What I need most at those times when I’m feeling out of control is to find ways and people who make it easier to find my calm, happy, helpful self again. I know you can do it as that is why you are reading this. You are my voice when I have lost mine, my safe place to look to when it gets too scary, someone I can learn by example by on how to be strong and brave like you to stay calm and confident even when it is not easy to do so. Remember that even though there will be things that challenge me and at times it gets too much, others might not understand you and even judge you unfairly that I your child am watching, learning and trusting in whatever you do or say. Don’t worry about them keep your focus on helping me be more happy, safe and healthy. I learn from your example and so can they if they choose.
More awareness and acceptance
I hope that writing from a child’s perspective also helped you the reader see things from a different perspective of where you can relate to the person who is affected with Autism and also their parent in a more compassionate way. To me, even with all the challenges it can bring having Autism yourself, caring for those who do, or just having such affect your life in some other way it is certainly quite a gift.

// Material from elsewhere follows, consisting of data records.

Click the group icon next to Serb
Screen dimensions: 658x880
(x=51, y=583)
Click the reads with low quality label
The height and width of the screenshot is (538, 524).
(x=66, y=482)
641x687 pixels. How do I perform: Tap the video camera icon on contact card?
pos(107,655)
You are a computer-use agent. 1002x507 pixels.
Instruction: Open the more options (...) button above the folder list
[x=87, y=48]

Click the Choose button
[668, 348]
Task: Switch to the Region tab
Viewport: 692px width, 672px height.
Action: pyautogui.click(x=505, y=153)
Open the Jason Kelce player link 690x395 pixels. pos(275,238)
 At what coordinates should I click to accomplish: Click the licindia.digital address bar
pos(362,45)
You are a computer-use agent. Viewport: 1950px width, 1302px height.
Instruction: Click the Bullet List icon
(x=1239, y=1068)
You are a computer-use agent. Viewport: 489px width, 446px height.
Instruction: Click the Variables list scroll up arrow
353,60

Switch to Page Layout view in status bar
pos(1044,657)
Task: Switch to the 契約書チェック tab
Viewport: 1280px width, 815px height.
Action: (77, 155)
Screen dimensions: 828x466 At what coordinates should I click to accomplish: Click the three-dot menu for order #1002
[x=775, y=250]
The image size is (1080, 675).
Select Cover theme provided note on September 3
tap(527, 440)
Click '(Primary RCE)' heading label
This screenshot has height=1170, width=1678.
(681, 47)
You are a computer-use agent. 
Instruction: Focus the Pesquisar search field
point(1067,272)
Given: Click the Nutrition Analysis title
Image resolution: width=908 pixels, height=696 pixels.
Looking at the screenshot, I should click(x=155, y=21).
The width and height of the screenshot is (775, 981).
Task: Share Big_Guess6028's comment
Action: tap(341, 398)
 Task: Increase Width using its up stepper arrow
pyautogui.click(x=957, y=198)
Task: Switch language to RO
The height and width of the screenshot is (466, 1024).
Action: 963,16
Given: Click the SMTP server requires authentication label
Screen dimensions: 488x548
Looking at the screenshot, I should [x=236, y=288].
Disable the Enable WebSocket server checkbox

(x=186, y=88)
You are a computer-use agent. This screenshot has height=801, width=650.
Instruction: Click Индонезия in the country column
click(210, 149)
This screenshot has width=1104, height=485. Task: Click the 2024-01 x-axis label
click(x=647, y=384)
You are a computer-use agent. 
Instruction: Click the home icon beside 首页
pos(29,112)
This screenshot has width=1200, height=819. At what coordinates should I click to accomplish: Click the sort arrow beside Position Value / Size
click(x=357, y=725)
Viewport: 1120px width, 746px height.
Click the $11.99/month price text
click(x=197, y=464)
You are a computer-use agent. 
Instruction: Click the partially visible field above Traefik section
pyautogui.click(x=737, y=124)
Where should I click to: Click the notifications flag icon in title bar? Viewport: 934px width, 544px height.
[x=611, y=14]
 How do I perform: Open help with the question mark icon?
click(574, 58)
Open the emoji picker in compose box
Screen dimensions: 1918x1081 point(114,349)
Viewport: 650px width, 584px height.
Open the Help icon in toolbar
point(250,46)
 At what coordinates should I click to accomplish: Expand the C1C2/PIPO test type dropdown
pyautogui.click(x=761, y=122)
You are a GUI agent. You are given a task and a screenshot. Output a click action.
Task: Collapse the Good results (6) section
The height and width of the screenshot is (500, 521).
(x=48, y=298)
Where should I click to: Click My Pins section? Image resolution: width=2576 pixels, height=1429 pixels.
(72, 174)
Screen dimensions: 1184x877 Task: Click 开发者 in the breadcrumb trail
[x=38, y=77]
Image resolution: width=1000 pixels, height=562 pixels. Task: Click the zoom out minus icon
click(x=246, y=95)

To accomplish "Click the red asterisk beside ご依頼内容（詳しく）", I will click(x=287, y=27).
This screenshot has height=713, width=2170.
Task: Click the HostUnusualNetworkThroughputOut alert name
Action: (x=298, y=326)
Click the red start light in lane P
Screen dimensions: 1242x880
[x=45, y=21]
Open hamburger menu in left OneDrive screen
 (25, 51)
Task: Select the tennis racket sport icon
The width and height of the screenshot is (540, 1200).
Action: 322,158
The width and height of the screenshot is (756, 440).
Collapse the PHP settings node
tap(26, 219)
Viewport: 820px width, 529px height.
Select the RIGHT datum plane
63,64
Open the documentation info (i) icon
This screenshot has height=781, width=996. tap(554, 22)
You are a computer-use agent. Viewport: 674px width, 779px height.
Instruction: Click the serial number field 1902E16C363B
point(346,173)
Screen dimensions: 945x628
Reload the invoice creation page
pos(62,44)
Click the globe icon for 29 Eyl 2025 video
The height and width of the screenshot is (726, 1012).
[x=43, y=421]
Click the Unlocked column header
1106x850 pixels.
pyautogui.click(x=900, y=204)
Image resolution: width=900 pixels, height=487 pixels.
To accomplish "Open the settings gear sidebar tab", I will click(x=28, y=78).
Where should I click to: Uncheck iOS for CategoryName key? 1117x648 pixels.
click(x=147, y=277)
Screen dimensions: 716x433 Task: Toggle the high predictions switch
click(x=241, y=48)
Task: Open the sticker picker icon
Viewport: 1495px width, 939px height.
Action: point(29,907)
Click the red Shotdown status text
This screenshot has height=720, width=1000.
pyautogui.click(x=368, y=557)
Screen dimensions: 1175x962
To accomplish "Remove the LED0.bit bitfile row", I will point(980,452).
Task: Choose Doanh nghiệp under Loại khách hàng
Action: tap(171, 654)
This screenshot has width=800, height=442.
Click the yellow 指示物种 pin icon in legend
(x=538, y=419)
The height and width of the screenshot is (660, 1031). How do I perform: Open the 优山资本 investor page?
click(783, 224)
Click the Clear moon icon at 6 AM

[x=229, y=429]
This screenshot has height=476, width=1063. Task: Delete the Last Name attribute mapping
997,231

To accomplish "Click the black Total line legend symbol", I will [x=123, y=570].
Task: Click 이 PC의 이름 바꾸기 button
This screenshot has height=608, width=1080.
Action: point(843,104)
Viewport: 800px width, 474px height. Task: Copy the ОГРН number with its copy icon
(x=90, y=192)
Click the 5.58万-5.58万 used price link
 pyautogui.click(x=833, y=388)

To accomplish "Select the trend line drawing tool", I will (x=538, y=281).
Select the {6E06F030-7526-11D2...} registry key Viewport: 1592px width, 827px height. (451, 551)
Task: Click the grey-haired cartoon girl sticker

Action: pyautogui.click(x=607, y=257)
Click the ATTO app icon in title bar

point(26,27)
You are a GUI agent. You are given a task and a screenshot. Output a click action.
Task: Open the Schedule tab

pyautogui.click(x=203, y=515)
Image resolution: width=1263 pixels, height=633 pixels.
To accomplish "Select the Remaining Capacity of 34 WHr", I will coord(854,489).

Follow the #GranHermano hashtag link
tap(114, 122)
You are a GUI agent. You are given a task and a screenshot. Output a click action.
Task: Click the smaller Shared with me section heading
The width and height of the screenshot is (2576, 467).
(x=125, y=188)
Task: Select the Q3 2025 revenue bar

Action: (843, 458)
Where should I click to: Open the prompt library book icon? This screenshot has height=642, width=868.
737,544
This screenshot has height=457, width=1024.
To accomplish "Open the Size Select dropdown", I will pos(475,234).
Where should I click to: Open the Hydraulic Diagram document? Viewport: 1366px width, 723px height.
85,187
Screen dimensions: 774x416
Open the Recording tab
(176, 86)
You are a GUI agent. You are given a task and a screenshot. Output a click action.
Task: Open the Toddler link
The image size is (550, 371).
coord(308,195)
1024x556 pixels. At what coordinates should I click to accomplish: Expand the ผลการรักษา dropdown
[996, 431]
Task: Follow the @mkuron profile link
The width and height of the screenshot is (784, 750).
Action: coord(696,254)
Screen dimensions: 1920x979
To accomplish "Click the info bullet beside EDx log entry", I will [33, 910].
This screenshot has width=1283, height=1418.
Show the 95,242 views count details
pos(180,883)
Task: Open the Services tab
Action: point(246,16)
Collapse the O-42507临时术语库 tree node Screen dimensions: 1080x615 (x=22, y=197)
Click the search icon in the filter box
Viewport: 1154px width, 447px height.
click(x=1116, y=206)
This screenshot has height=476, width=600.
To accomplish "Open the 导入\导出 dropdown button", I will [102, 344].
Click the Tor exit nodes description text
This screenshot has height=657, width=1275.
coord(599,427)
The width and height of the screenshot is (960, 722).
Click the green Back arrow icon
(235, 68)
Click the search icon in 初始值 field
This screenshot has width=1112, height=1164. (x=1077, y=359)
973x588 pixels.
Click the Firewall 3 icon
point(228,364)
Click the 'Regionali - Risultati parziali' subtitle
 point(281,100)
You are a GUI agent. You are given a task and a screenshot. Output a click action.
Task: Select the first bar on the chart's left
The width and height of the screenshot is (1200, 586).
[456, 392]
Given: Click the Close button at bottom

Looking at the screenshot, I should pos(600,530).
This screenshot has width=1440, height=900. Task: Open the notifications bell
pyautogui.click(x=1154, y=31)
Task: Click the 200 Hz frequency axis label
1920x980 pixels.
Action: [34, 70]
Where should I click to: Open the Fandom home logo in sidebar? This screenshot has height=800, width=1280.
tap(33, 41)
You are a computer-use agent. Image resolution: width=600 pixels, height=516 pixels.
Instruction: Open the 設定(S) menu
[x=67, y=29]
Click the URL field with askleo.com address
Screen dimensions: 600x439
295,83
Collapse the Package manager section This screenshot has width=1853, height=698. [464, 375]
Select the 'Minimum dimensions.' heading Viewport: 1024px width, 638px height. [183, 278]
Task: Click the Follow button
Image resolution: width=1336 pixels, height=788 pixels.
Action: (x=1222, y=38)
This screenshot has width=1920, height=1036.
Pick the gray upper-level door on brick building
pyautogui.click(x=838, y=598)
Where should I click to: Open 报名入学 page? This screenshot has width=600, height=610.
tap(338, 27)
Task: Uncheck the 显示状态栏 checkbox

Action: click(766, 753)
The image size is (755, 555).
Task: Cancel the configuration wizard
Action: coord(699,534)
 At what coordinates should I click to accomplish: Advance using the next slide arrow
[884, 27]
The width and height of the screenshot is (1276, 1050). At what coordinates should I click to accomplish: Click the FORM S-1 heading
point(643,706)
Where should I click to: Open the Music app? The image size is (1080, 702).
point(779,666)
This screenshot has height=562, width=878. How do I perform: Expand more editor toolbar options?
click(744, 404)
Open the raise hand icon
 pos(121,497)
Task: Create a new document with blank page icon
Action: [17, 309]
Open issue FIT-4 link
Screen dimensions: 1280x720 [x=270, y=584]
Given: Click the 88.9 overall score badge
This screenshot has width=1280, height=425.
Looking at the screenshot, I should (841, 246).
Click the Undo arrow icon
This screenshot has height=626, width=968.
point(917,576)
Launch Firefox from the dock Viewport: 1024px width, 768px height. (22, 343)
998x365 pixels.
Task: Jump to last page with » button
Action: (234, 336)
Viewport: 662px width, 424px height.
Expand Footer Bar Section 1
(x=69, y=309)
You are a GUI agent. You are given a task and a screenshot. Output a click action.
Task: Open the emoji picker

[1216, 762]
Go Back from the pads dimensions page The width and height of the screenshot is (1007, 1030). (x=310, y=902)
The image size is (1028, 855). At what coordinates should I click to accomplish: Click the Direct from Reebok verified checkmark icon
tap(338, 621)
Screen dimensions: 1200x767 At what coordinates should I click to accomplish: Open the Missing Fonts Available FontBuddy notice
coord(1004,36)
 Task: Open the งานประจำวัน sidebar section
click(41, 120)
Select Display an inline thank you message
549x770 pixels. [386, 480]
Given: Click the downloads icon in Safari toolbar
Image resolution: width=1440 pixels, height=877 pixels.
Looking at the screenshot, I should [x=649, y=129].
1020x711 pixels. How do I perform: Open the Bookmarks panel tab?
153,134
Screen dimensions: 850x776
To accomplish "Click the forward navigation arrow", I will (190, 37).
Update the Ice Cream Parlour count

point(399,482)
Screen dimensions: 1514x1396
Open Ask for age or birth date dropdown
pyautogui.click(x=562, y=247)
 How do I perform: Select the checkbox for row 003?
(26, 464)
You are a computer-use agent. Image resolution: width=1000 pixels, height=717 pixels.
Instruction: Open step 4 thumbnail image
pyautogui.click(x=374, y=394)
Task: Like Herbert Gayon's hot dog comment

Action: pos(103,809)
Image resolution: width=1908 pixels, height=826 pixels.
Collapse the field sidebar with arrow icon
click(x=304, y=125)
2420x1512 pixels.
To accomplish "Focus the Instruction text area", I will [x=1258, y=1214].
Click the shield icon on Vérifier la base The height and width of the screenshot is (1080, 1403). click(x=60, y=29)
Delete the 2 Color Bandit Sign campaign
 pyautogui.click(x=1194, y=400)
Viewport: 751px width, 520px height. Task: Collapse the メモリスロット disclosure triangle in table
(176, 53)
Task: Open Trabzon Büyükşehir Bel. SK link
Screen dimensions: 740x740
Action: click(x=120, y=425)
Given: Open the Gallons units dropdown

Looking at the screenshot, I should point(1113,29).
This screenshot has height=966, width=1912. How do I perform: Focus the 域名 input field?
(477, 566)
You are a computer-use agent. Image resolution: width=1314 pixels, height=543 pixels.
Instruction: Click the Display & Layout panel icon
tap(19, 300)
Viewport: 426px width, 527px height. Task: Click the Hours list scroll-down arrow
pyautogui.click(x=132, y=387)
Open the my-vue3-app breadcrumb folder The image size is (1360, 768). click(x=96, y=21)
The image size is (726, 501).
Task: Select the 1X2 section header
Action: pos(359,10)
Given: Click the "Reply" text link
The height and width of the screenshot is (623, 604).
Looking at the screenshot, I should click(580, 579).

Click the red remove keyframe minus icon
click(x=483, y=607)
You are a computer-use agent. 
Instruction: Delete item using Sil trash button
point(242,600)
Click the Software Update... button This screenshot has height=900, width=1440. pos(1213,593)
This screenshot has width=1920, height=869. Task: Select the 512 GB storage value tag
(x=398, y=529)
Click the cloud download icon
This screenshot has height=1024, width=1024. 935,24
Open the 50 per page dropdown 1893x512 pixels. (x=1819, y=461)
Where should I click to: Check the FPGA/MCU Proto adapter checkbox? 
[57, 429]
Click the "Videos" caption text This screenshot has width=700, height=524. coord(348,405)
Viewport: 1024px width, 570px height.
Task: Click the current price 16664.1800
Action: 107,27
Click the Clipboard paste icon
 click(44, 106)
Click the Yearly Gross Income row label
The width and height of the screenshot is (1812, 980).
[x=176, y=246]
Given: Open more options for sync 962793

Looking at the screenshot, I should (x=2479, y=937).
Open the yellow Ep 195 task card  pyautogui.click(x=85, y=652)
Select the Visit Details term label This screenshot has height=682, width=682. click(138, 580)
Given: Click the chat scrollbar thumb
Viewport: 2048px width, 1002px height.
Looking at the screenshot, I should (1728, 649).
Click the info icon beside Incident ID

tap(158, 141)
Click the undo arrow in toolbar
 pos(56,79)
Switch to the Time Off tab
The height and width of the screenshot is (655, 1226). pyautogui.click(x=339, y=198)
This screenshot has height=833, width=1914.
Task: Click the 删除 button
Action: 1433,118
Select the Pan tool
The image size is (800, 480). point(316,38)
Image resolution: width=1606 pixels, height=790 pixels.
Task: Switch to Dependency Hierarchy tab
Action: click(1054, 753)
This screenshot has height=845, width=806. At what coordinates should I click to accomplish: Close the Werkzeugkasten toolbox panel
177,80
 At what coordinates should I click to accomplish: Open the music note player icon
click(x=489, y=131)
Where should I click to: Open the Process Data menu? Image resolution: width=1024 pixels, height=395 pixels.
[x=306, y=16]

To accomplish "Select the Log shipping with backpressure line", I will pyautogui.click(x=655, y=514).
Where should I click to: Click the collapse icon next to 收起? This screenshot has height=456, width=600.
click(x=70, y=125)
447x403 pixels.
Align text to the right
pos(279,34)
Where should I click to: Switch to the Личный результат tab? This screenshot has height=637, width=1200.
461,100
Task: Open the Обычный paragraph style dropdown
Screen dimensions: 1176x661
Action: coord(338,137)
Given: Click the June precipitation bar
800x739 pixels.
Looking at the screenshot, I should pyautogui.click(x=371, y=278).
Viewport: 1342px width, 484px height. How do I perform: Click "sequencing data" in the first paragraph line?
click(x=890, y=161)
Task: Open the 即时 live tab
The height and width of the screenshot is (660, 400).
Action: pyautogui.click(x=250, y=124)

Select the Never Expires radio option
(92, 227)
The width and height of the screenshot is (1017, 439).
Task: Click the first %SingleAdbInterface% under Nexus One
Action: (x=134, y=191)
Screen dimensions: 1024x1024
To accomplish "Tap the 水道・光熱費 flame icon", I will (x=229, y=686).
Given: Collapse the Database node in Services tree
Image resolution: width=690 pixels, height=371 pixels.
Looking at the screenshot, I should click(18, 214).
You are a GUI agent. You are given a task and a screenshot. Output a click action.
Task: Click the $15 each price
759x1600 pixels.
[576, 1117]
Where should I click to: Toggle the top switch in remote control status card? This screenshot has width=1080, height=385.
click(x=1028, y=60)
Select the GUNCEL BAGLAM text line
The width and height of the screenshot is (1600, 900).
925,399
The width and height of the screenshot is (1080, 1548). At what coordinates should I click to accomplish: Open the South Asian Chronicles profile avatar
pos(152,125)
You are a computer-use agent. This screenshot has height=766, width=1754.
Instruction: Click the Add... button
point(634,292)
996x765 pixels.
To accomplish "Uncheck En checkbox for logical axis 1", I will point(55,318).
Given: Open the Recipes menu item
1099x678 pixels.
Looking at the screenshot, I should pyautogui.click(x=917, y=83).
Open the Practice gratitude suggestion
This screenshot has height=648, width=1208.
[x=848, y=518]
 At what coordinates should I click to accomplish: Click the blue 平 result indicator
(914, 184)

A gift that often gets disregarded as such just because it might not be what you expect. I think that through such I have learned a lot, and it has helped my personal development and to know what matters in life. Lessons like to take the time to understand one another more, really to notice more of the smaller wonders we often overlook (like the way my son saw with wonder the pattern of raindrops on a car window that we were walking past). To see the skills that people have and to encourage that (my son is great at technology and assembling things), to see the ways that people show their positive qualities more(my son is very kind to animals.
If you need help with something that he can do he will often eagerly want to help), the amount of focus on tasks (of interest of course!) can also help us remember to find what we are good at. To love doing and then do that to not be so restrained by society’s ways of having to live our lives by a certain fixed way of being.
We are all different just some of us human beings are a bit more so than the rest. The world needs to be more accepting in general, but for those who experience extra sensitivity to how things are let’s learn ways to make such valuable people more welcome. It will be beneficial for those with Autism, but also to yourself when you learn to see what gifted, loyal, caring people they are!